Тетрадь шестьдесят девятая
122 год
Май
РоссияИжорский ПоясЗагорьеКозу назвали Баськой. Знаменитой на всё Загорье Буське, что ореньских кровей, она приходилась младшей роднёй. Баська была дымчато-серой с мягкой бородкой и пронзительно-жёлтыми глазами. В стадо её, как и положено, пустили с третьего дня, как на дворе пообвыклась, и теперь бабка торжественно наливала им по вечерам по стакану густого пахучего молока. Баська как раз отмеряла в дойку по два стакана и стояла спокойно, да и Ларька был тут как тут, подкармливая её листиками и корочками, за что получал право первого глотка.
Первая майская зелень жёстко топорщилась на грядках, разворачивались листки и тянулись вверх стебли. Артём с утра до вечера копался бы в огороде, но работа, школа, уроки… правда, ни Санька, ни Лилька от работы особо не увиливали. На себя ж пашешь, не на хозяина.
Нет, Артём был вполне доволен жизнью. И с деньгами дед здорово придумал. Сразу каждому его долю на отдельную книжку положил. Чтоб, когда вырастут и отделяться на своё хозяйство вздумают, чтобы было на что. Лучше всех Ларьке, конечно: он пока вырастет, у него такие проценты набегут, что о-го-го! Но и себя Артём обделённым не считал. Он – старший, и всё хозяйство его по праву и обычаю – объяснял дед, а бабка согласно кивала.
– Старший брат в отца место.
– Это как? – спросил Артём, облизывая медовую ложку.
– Ну, как отец ты младшим, – бабка походя ткнула Ларьку по затылку, чтоб вне очереди к туеску не лез. – Ты в заботе об них, и они к тебе со всем почтением должны.
– Во, слышали?!
Артём строго посмотрел на Саньку и Лильку, и те дружно прыснули в ответ. Таким не всерьёз грозным было его лицо. Хмыкнул в бороду и дед.
Чай пили не спеша, от души. У деда на шее висит полотенце, чтоб пот утирать. Субботний чай после бани – это тебе не просто так. Гостей не ждали, комитетских проверок тоже, и сидели потому вольготно.

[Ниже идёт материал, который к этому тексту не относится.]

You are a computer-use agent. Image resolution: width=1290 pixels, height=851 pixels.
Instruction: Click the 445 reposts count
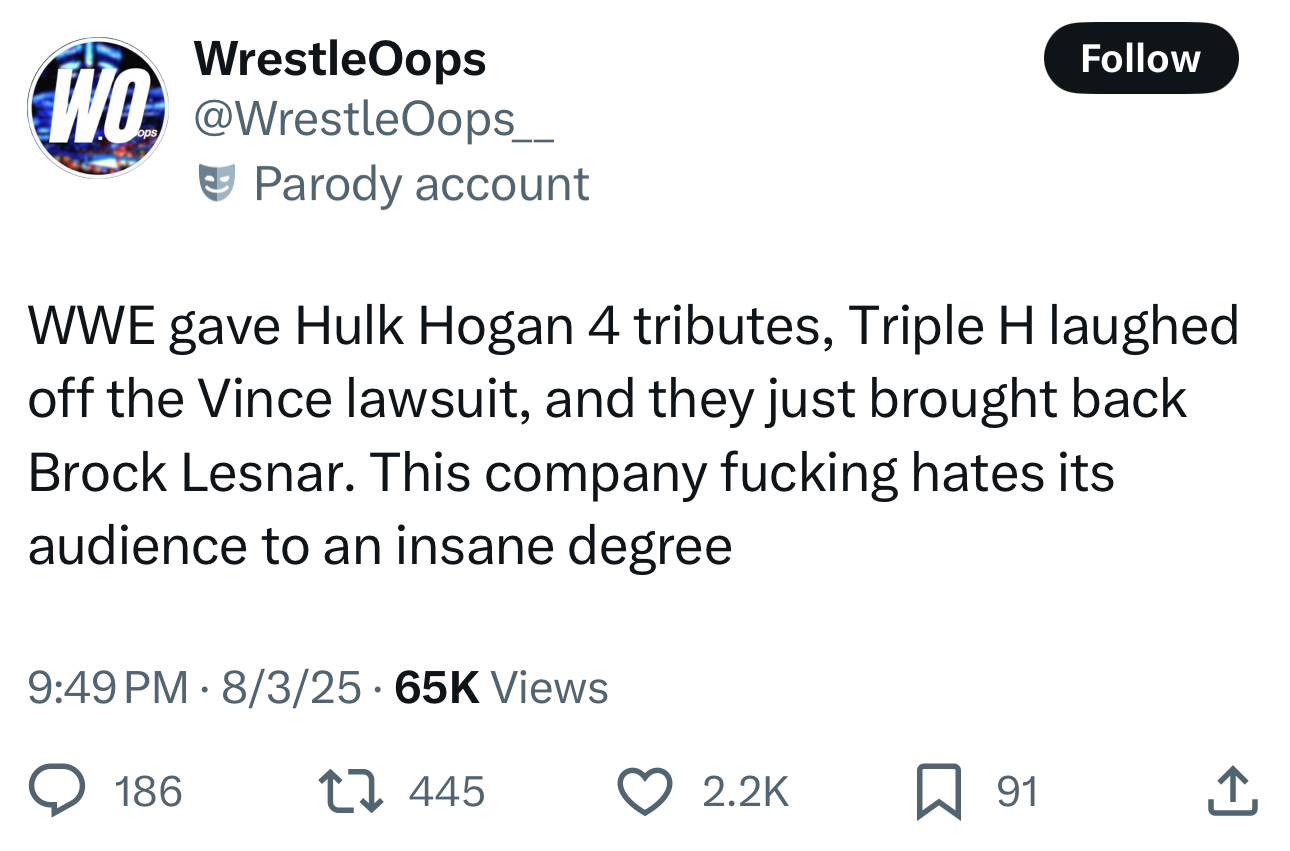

Допив свою чашку, Артём перевернул её вверх дном и посмотрел на деда. Тот кивнул, и Артём встал из-за стола, старательно перекрестился на икону. Он всё время забывал, когда это положено: до или после еды, и потому крестился дважды.
– Пойду уроки учить.
– С богом, – напутствовал его дед.
В горнице Артём взял с комода учебник истории и сел на лавку у окна, чтоб хоть остатки света прихватить. По истории и природоведению им теперь не только рассказывали, но и задавали читать и учить по книгам. Попадалось много незнакомых, а то и просто странных слов, но где догадаешься, где у деда – он это любит – или в классе спросишь, так что справиться со всем можно.

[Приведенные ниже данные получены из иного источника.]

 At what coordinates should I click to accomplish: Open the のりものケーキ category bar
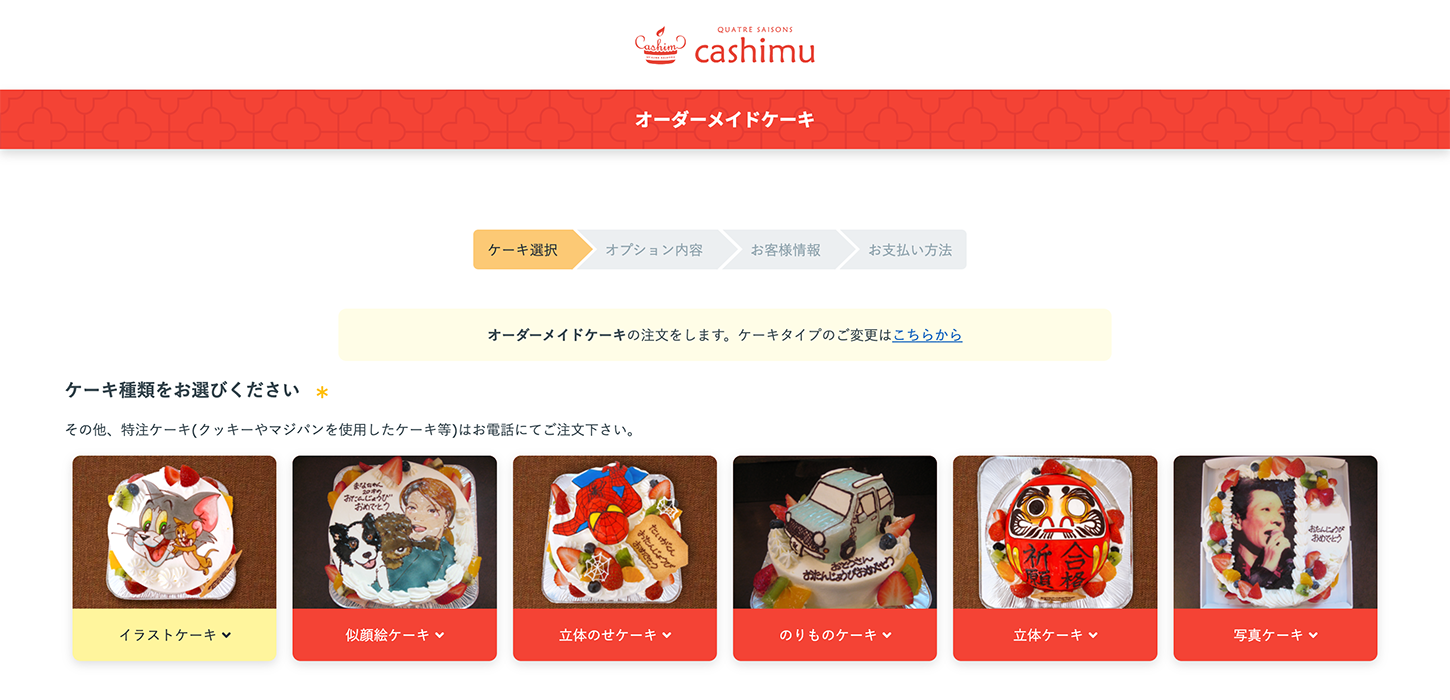pyautogui.click(x=835, y=635)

Заглянула в горницу Лилька.
– Тёма!
– Потом, – отмахнулся он, не поднимая головы.
– Тебя там зовут.
– Кто ещё? – нехотя оторвался он от книги.
– А Максюта с Петрухой.
Артём закрыл книгу и встал.
– Ладно уж.
Максюту и Петруху он знал ещё с масленичных боёв. Оба не смогли его выбить, а он им навтыкал крепко, но зубы и носы в целости оставил. Потом они ещё пару раз дрались, но уже вместе против Серого Конца. Опять на драку, что ли, зовут?
В кухне никого не было – дед, значит, у бабки, ну и хорошо. В сенях Артём натянул на босу ногу сапоги, накинул куртку и вышел на крыльцо.
Солнце уже клонилось, и землёй пахло по-вечернему. Максюта и Петруха – тоже в пиджаках внакидку, из-под расстёгнутых до середины груди рубашек красуются по новой моде тельняшки, кепки ухарски сбиты на ухо – стояли с той стороны калитки, лузгая семечки.